Part 5 – Maintenance of a Nationally Consistent Scheme Over Time and Amendment of the Scheme

  1. The Parties agree to use their best endeavours to ensure that the legislation forming part of the Scheme (including all subordinate instruments) will remain nationally consistent (including with any emergency dealing determinations made, amended, suspended, revoked or extended under the Commonwealth Act and any emergency GMO regulation made, amended or revoked under the Commonwealth Act).

  1. Any Party that proposes to amend its legislation forming part of the Scheme will submit the proposed amendments to the Council for consideration before introduction of the amendments. The amendments will be submitted at least one month before introduction (unless a different minimum notice period is determined by the Council). Each Party agrees that it will not introduce such an amendment unless the Council has by special majority resolved to approve the proposed amendment.
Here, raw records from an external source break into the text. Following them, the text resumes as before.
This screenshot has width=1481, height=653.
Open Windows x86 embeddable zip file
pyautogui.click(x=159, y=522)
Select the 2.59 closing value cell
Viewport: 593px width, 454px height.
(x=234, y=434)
For the avoidance of doubt, this Clause does not apply to:
  1. the making, amending, suspending, revoking or extension of an emergency dealing determination;
  2. the making, amending or revoking of an emergency GMO regulation; or
  3. a regulation or determination made by a State or Territory to mirror an emergency dealing determination or emergency GMO regulation made under the Commonwealth Act.
  1. Where the Council approves an amendment to legislation (or an extension of an emergency dealing determination) forming part of the Scheme (under Clause 16, paragraph 23(c) or Clause 40), all Parties will (unless otherwise agreed by the Council) introduce appropriate amendments to their legislation to ensure that the Scheme remains nationally consistent.

  1. Any Party that proposes to introduce legislation that would affect the Scheme (but not amend legislation forming part of the Scheme) will give written notice to the Council of the effect of its legislative proposals on the Scheme, at least one month before introduction of the legislation (unless a different minimum notice period is determined by the Council).

  1. Each Party will use its best endeavours to ensure that any subordinate instrument issued by the Council is not disallowed by its Parliament.

Top of Page

Part 6 – Review of Implementation and Effectiveness

  1. The Parties will review this Agreement and the Scheme no later than four years after the commencement of this Agreement. Further reviews will be conducted at intervals of no more than five years.

  1. Each such review will invite public submissions and be conducted in consultation with:
  1. the Regulator;
  2. the Gene Technology Technical Advisory Committee and the Gene Technology Ethics and Community Consultative Committee; and
  3. such scientific, consumer, health, environmental, and industry groups as the Parties consider appropriate.

Part 7 - Amendment or Variation of Agreement

  1. Where a Party considers that an amendment to this Agreement would be desirable, it may request consultations with the other Parties.

  1. Any amendment to this Agreement agreed upon by all Parties will be contained in a notice signed by and given to all Parties, and the notice will include the date on which the amendment will come into force.

Part 8 - Dispute Resolution

  1. Where a dispute arises under this Agreement:
  1. the members of the Council will negotiate to resolve the dispute; and
  2. if the negotiation fails, the Council will refer the dispute to Heads of Government or their nominated representatives to seek a resolution.

Part 9 – Withdrawal and Termination

  1. Any Party that intends to withdraw from this Agreement must give at least 12 months notice in writing to each of the other Parties. At the expiration of that period, the Party may withdraw from the Agreement by giving written notice to all other Parties stating the date that the withdrawal will be effective.


Top of Page

1 Published by the Commonwealth of Australia in 2006.

2 Paragraph 9(a) is of historical relevance only.